(Collected data entries)
────────

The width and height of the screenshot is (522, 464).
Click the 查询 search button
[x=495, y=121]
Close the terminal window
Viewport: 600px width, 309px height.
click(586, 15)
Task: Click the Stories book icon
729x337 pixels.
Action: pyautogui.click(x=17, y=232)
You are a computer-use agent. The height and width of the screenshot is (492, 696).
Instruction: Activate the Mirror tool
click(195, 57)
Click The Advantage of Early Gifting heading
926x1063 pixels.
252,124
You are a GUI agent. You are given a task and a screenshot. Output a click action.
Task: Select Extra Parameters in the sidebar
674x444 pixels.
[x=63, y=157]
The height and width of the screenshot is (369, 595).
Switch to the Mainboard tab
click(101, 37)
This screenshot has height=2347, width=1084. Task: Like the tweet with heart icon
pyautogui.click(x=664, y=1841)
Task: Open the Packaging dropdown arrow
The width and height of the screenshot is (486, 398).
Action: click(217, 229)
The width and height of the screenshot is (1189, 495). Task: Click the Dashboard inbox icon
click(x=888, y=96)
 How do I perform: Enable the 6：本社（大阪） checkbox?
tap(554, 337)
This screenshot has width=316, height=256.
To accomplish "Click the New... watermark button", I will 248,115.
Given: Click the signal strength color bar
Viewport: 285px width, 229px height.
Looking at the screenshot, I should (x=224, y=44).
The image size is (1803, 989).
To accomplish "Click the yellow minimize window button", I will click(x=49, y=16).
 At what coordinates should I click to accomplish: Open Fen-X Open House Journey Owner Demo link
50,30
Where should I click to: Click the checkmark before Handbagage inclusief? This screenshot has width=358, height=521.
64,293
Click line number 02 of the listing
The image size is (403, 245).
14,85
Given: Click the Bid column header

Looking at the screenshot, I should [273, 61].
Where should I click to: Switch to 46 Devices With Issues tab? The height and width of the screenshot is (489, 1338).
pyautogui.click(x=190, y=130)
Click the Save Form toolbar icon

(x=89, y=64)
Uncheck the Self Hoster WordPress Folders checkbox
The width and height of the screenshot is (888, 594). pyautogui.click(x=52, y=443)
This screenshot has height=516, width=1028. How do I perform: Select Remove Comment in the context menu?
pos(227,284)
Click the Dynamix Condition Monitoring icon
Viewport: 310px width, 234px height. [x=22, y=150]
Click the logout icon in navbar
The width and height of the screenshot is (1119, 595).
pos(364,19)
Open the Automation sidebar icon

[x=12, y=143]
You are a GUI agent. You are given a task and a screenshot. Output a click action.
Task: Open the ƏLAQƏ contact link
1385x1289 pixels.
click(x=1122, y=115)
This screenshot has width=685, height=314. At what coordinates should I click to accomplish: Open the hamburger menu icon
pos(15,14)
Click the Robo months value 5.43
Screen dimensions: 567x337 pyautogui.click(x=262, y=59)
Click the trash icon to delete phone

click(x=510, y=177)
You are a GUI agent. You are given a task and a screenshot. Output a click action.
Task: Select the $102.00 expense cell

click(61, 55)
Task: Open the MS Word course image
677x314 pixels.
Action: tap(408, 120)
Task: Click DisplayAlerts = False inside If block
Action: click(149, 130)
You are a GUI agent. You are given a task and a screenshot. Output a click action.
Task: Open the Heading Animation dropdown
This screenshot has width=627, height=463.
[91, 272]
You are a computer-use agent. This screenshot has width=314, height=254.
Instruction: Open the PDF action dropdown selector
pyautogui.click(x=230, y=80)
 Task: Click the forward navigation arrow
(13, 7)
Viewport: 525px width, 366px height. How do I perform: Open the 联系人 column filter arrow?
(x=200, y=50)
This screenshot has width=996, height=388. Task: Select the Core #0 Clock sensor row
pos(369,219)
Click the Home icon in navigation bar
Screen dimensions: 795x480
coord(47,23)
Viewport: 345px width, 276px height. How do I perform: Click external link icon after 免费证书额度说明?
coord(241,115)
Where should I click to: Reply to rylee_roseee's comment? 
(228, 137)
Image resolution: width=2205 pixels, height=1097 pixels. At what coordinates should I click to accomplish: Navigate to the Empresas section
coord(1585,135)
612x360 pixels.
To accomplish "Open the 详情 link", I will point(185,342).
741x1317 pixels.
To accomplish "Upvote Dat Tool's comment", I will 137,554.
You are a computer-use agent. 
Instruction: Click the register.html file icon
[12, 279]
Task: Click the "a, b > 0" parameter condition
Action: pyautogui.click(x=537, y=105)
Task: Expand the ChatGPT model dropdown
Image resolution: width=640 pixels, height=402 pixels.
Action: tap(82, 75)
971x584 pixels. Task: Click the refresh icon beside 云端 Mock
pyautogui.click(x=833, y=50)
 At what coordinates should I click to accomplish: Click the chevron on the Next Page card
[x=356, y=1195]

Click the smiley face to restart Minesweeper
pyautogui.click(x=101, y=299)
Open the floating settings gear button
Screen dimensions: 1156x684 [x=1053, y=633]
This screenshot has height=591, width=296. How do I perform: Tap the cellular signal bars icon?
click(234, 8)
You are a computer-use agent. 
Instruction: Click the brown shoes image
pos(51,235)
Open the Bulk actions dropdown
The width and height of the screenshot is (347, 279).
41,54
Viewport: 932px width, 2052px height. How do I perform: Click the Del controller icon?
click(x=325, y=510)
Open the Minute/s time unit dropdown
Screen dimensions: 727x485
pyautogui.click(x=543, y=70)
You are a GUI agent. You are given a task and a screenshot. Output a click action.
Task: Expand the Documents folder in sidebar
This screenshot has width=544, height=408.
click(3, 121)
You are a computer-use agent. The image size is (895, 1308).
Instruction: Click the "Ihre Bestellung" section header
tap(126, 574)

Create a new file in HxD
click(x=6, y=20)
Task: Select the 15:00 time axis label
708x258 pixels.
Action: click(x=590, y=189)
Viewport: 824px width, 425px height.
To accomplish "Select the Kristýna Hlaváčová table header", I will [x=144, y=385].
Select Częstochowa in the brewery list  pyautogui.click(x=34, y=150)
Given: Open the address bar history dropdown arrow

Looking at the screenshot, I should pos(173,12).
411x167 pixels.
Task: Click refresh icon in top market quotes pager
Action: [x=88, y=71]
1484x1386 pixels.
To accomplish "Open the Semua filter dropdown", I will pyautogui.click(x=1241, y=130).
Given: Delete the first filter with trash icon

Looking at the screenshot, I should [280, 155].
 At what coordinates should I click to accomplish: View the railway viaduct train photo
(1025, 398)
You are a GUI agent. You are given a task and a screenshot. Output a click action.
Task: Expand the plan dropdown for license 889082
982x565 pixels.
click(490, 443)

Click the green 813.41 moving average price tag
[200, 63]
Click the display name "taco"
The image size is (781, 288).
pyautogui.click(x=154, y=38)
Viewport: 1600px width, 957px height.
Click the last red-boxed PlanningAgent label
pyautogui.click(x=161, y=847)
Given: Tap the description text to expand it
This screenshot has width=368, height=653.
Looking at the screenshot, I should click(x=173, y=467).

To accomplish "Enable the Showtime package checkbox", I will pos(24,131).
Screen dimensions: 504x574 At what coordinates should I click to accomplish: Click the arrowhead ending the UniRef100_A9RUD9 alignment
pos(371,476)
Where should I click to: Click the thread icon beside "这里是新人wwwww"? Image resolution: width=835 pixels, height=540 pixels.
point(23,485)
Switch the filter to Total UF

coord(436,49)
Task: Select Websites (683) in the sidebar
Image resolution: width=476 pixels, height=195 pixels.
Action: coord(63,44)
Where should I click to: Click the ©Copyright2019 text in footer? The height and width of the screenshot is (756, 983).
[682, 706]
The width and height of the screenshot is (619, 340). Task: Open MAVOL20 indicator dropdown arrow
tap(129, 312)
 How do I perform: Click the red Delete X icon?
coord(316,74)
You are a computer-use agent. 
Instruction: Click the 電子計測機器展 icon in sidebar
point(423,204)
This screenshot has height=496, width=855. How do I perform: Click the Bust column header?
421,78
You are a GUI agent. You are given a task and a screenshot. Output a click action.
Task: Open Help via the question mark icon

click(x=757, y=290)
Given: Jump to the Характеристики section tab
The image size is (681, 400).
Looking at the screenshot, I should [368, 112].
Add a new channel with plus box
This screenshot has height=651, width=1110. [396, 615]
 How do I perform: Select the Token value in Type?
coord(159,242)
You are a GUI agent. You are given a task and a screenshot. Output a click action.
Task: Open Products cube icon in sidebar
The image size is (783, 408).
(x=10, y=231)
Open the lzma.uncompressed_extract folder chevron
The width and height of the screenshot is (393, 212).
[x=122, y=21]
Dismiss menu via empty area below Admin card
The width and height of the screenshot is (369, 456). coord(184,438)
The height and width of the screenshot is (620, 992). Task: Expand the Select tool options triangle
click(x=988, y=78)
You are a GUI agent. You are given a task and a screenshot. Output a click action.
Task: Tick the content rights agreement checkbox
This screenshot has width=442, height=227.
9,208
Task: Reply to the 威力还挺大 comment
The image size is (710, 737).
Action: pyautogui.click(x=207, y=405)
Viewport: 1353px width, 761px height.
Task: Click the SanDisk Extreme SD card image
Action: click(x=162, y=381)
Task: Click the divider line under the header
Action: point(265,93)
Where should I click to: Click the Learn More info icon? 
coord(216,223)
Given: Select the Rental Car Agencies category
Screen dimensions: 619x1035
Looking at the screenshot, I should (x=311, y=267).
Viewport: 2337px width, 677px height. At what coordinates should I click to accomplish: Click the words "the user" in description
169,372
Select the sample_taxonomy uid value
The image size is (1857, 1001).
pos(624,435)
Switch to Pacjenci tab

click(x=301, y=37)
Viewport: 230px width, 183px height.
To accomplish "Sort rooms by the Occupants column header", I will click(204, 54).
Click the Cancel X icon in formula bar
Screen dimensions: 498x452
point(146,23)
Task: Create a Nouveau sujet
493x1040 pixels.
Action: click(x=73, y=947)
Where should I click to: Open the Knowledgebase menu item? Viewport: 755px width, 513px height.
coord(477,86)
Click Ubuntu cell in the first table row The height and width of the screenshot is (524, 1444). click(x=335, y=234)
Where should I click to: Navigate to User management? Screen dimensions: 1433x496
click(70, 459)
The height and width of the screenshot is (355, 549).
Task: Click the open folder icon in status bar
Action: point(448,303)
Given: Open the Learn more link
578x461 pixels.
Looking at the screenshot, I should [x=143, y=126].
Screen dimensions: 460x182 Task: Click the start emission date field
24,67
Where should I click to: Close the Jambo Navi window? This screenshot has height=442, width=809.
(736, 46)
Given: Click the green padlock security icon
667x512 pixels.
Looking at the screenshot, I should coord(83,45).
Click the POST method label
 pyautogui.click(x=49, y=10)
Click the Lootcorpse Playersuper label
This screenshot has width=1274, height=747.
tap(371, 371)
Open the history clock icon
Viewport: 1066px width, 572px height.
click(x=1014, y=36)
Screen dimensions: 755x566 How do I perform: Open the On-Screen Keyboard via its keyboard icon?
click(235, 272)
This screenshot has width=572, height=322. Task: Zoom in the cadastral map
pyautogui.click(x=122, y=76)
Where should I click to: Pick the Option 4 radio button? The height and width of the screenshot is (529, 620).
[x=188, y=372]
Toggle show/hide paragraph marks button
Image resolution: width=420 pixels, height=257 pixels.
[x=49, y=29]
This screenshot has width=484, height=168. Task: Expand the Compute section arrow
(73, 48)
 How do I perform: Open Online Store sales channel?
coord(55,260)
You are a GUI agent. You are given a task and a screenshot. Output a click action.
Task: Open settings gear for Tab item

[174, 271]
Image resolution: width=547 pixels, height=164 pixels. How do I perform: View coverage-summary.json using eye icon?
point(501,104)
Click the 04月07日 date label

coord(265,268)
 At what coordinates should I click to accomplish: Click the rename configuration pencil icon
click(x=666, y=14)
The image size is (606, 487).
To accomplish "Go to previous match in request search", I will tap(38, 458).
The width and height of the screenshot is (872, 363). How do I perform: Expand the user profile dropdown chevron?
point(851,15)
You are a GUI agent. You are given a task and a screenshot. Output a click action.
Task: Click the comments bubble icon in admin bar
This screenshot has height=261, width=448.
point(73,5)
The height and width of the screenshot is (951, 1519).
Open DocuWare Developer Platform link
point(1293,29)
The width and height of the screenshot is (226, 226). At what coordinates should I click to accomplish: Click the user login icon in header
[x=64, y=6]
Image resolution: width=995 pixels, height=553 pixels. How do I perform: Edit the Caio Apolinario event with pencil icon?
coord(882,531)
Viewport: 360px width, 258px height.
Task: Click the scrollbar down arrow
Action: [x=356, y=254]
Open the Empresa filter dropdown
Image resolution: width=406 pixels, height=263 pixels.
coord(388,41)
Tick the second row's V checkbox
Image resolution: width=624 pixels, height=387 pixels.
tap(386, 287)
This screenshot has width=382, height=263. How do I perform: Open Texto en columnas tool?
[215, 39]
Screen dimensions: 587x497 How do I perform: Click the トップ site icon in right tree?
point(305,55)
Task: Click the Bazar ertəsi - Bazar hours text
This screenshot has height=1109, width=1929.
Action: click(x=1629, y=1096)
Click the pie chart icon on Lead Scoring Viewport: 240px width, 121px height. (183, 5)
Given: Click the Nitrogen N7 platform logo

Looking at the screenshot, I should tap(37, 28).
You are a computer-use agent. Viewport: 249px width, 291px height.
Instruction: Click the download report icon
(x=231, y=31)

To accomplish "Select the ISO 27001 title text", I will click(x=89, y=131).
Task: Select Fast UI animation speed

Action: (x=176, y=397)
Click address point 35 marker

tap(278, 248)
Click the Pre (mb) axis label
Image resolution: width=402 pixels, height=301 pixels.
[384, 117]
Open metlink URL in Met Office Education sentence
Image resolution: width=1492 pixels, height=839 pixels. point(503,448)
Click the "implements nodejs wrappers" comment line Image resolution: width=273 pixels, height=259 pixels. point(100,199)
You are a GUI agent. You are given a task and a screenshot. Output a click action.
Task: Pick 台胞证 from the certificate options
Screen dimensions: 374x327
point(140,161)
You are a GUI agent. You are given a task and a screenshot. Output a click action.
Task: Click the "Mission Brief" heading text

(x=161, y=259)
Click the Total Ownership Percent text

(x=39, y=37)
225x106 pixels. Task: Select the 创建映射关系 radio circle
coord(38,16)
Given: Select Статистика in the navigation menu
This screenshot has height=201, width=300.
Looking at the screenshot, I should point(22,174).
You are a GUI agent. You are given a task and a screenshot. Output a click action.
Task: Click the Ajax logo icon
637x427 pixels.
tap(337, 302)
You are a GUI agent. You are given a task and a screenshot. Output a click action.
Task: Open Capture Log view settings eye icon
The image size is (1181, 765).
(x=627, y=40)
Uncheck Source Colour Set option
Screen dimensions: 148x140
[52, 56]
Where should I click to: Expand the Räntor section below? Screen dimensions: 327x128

────────

| Problem requirements |
Find every line in the entries that includes the word "table", then state how many there are and nothing else.

| Expected answer |
2